## BEGIN Stored data

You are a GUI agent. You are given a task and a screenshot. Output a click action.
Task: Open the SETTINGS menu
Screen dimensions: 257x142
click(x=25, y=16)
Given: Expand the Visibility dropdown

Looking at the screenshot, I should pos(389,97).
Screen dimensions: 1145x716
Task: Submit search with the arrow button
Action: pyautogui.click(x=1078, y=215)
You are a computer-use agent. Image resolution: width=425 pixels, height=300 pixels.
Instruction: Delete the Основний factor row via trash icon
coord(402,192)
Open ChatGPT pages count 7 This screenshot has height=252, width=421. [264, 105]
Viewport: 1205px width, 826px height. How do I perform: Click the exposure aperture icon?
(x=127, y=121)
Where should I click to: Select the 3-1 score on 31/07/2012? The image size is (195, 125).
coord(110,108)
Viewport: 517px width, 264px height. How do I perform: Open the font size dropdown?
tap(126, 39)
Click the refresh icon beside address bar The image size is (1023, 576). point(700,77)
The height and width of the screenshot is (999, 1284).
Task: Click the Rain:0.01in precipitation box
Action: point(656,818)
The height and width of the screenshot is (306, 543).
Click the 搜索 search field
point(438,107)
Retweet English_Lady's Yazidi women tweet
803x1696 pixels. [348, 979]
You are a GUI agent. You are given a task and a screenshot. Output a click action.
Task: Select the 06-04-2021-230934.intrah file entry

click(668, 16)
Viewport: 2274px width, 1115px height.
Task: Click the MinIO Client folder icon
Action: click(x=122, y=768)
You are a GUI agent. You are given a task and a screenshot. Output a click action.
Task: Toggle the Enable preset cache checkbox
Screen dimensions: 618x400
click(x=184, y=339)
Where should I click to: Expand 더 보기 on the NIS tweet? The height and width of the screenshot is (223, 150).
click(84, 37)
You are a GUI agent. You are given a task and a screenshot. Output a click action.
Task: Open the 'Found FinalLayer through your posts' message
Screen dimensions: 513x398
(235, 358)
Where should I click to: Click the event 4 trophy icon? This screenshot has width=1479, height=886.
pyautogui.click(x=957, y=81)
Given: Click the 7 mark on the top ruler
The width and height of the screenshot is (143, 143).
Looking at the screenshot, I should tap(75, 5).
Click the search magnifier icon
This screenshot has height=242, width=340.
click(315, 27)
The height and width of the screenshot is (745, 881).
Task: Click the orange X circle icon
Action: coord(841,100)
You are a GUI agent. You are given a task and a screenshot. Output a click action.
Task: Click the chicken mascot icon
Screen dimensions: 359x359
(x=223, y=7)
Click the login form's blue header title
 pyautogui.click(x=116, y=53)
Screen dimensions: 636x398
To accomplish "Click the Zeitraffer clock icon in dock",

## END Stored data

Task statement:
Copy all of the material above, line for line, with no changes.

Answer in full:
You are a GUI agent. You are given a task and a screenshot. Output a click action.
Task: Open the SETTINGS menu
Screen dimensions: 257x142
click(x=25, y=16)
Given: Expand the Visibility dropdown

Looking at the screenshot, I should pos(389,97).
Screen dimensions: 1145x716
Task: Submit search with the arrow button
Action: pyautogui.click(x=1078, y=215)
You are a computer-use agent. Image resolution: width=425 pixels, height=300 pixels.
Instruction: Delete the Основний factor row via trash icon
coord(402,192)
Open ChatGPT pages count 7 This screenshot has height=252, width=421. [264, 105]
Viewport: 1205px width, 826px height. How do I perform: Click the exposure aperture icon?
(x=127, y=121)
Where should I click to: Select the 3-1 score on 31/07/2012? The image size is (195, 125).
coord(110,108)
Viewport: 517px width, 264px height. How do I perform: Open the font size dropdown?
tap(126, 39)
Click the refresh icon beside address bar The image size is (1023, 576). point(700,77)
The height and width of the screenshot is (999, 1284).
Task: Click the Rain:0.01in precipitation box
Action: point(656,818)
The height and width of the screenshot is (306, 543).
Click the 搜索 search field
point(438,107)
Retweet English_Lady's Yazidi women tweet
803x1696 pixels. [348, 979]
You are a GUI agent. You are given a task and a screenshot. Output a click action.
Task: Select the 06-04-2021-230934.intrah file entry

click(668, 16)
Viewport: 2274px width, 1115px height.
Task: Click the MinIO Client folder icon
Action: click(x=122, y=768)
You are a GUI agent. You are given a task and a screenshot. Output a click action.
Task: Toggle the Enable preset cache checkbox
Screen dimensions: 618x400
click(x=184, y=339)
Where should I click to: Expand 더 보기 on the NIS tweet? The height and width of the screenshot is (223, 150).
click(84, 37)
You are a GUI agent. You are given a task and a screenshot. Output a click action.
Task: Open the 'Found FinalLayer through your posts' message
Screen dimensions: 513x398
(235, 358)
Where should I click to: Click the event 4 trophy icon? This screenshot has width=1479, height=886.
pyautogui.click(x=957, y=81)
Given: Click the 7 mark on the top ruler
The width and height of the screenshot is (143, 143).
Looking at the screenshot, I should tap(75, 5).
Click the search magnifier icon
This screenshot has height=242, width=340.
click(315, 27)
The height and width of the screenshot is (745, 881).
Task: Click the orange X circle icon
Action: coord(841,100)
You are a GUI agent. You are given a task and a screenshot. Output a click action.
Task: Click the chicken mascot icon
Screen dimensions: 359x359
(x=223, y=7)
Click the login form's blue header title
 pyautogui.click(x=116, y=53)
Screen dimensions: 636x398
To accomplish "Click the Zeitraffer clock icon in dock",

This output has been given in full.